You can’t expect results without investment.

If you wish to achieve accountability, you need to stand side by side to your employees and offer them affirmative guidance through every step.

Yes, it can be frustrating to repeat the same instructions countless times but if you want to create an engaged workplace you need to show your engagement in the first place. Showing that you are conscientious and accountable for the tasks you provide will set the right example.

Listen and Affirm Employee Concerns

Leaders sometimes tend to share the opinion that their perspective is the only one that counts which can lead them to the wrong path.

Listen to and affirm the concerns of your team members and stand accountable for previously taken actions. The same applies to concerns about other employees’ work.

Any misdirection should be followed by the mutual collaboration and development of an action plan going forward.

This will help your team members to understand the importance of accountability but at the same time, it will provide them with a realization that noticing the previously made mistakes and standing responsible for them will lead to a mutual solution.

That is how you’ll achieve a more engagement in the work environment.

Communicate Constantly with Your Employees about Their Performance

Some of the most common obstacles to accountability for individuals are learned helplessness.

Phrases such as “I’m not smart enough to get this right”, “This never would have happened if the team hadn’t abandoned me”, “This is just another example of senior leaders showing they don’t care about us” can become a regular excuse of employees who avoid being accountable.

Deal with this obstacle by constantly discussing their performance and providing them with solutions on how to improve it. Don’t leave them space to find justification, create an environment where you only want to hear about suggestions and solutions.

Make employee’s accountable for their behavior by communicating on how to improve their current actions. It is of high importance that every feedback you give includes a praise as well, thus giving them the motivation to keep the current work-flow.

Showing your team members that you pay attention to every individual’s work and that you care about their progress will evoke the feeling of accountability and increase the engagement. 

Set Goals

Employees typically perform better when they understand how their work specifically contributes to organizational success.

Leaders should bear responsibility for establishing the conditions that encourage employees to be accountable.

Without clear goals in mind, you can’t expect your employees to be accountable and show engagement when they don’t know why is their work important.

Emphasize how each step that every individual takes has the same value and the same importance for achieving the ultimate goal.

Reach even higher productivity by also setting small goals which will provide them guidance along the way.

Provide the Resources

The right resources are necessary for employees to achieve their goals.
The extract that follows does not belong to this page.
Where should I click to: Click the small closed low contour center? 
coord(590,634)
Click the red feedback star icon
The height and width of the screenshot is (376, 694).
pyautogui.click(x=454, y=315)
By providing your employees with all the necessary tools for achieving the goal will leave them no place for excuses. They will have to be accountable for their actions.

With the realization that their leaders supplied them with the right resources will come the need to increase the engagement and stand up to the expectations.

For example, if you work with top writers, provide them with the list of trustful sources related to the subject as well as examples of top writers to whom they can look up to.

After your maximum effort, they will have no other choice but to rise to the occasion.

Be an Example

Last but certainly not the least important step is to hold yourself and senior leaders to high standards in order to create a culture of accountability.

Leaders must hold themselves to high standards in order to develop a relationship that promotes trust with employees and helps others do the same.

Demonstrate integrity, follow-through, competence, and openness to feedback, and you will be able to achieve a culture of accountability.

Conclusion

An organization (and its leaders) with unclear priorities, a negative mentality, or habitual conflict avoidance inevitably corrodes accountability. Changing up the workflow with some helpful actions can completely alter the mindset of your employees.

Try to make the most of the above-mentioned steps, adapt them to your workplace, and see how the accountability evokes in your employees followed by an increase in engagement.